Truly, this man knows him far too well. “You’re messing – ” Joe stares at him accusingly. “You are messing with me.”
“No,” Nicky pronounces, face completely straight. “No, not at all. I love it. I think I’ll keep it like this.”
Joe opens his mouth, about to say something else despairing, but stops. Yes, the mullet is an abomination of God’s earth (along with most hairstyles of the 1980s), but if Nicolò wants to wear this idiot look for a moment of levity in what they are otherwise faced with, what harm, truly, will it do? There were four horrible days after their first round of cleanup shifts, where even they were sick as dogs as the radiation worked its way out of their bodies, and the way Nicky looked then – Joe can still see it whenever he closes his eyes, so that mullet-related nightmares might be far preferable. Besides. He is very well aware that right now, there are other gay men losing their partners to a mysterious and unstoppable scourge, that in San Francisco and New York in America especially, the disease now called AIDS (but first known as GRID, Gay-Related Immune Deficiency) is ravaging entire communities while President Reagan sits idly by. Suddenly needing to make sure that any of that is very far away, Joe reaches out convulsively, catches Nicky’s head (stringy bits and all) and kisses him. “I don’t mind,” he says, just in case Nicolò thought he was actually serious. “I may have to wear a blindfold when we make love, but – ”
Nicky starts to answer, but is interrupted as the balcony door opens, Booker starts to come out, sees that the lovebirds are occupied out here, and beats a smart retreat. Even this, however, is not enough to stop him shouting, “Nicky, what the hell is that?”

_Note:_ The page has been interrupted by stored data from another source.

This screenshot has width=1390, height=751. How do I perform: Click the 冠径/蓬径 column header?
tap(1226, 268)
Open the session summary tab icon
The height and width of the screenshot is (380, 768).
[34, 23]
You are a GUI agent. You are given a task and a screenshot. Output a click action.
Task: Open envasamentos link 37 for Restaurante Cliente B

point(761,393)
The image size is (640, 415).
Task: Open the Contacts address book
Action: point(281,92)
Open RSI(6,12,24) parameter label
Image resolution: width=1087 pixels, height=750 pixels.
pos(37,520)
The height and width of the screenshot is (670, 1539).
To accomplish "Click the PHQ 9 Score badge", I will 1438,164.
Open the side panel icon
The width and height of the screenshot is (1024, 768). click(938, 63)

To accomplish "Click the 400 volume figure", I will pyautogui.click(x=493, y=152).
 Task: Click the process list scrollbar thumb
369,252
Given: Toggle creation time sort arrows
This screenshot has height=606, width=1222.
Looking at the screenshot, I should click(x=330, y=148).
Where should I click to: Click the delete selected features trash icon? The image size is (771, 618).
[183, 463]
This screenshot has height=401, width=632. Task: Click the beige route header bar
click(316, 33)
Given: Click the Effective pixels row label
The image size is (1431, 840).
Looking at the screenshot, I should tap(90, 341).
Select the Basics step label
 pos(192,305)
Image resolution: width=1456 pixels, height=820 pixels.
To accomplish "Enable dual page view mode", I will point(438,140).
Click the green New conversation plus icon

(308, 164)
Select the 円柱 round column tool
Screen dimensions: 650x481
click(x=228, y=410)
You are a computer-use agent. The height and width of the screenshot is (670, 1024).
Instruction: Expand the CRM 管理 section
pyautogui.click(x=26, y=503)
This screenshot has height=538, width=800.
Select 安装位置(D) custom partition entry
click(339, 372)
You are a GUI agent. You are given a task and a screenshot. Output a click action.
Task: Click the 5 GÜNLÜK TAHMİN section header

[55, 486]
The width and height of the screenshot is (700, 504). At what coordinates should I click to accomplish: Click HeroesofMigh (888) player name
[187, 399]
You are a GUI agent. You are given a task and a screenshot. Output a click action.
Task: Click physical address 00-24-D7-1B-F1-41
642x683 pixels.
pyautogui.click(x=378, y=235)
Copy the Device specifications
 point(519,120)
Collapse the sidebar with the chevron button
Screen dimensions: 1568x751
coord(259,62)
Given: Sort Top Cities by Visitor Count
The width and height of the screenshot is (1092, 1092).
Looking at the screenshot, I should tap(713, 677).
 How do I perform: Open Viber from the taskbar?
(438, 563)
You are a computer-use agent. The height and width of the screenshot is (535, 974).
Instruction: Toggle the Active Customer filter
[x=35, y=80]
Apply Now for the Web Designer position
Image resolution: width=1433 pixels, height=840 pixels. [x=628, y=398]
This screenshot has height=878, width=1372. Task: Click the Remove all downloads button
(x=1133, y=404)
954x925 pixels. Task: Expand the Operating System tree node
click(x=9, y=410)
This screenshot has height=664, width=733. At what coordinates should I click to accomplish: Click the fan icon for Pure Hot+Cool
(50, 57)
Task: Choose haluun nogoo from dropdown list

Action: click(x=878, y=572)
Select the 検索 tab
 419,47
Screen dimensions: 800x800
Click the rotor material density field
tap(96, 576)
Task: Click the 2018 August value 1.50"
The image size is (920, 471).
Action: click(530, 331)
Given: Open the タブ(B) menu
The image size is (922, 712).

“See.” Joe looks at his lover with wounded vindication. “I’m not the only one who has questions. Many questions.”
“Mmm,” Nicky says again, sliding into Joe’s lap. “Say that you love it.”
“No.”
“You do love it.”
“I love you, Nicolò. Not the mullet.”
“Shh.” Nicky leans in, and as they kiss, Joe can feel him smiling. “Just go with it.”
(Joe grumbles, but kisses him back, and doesn’t say anything else, and they go back inside as Andy returns from what can optimistically be called a shopping trip, and make dinner. Nicky entertains the entire team with jokes at his own expense as they eat, and Joe looks at him and understands exactly why Nicky did it, made a fool of himself to help them laugh, help them think about something else than radiation poisoning and piles of shot animals, and he loves this man so much that he can barely stand it. And so they go to bed that night after Nicky has removed the scissors and razor and sent the mullet and pornstache to their well-deserved grave, and love does indeed have two faces, and the other one, as always, is forever.)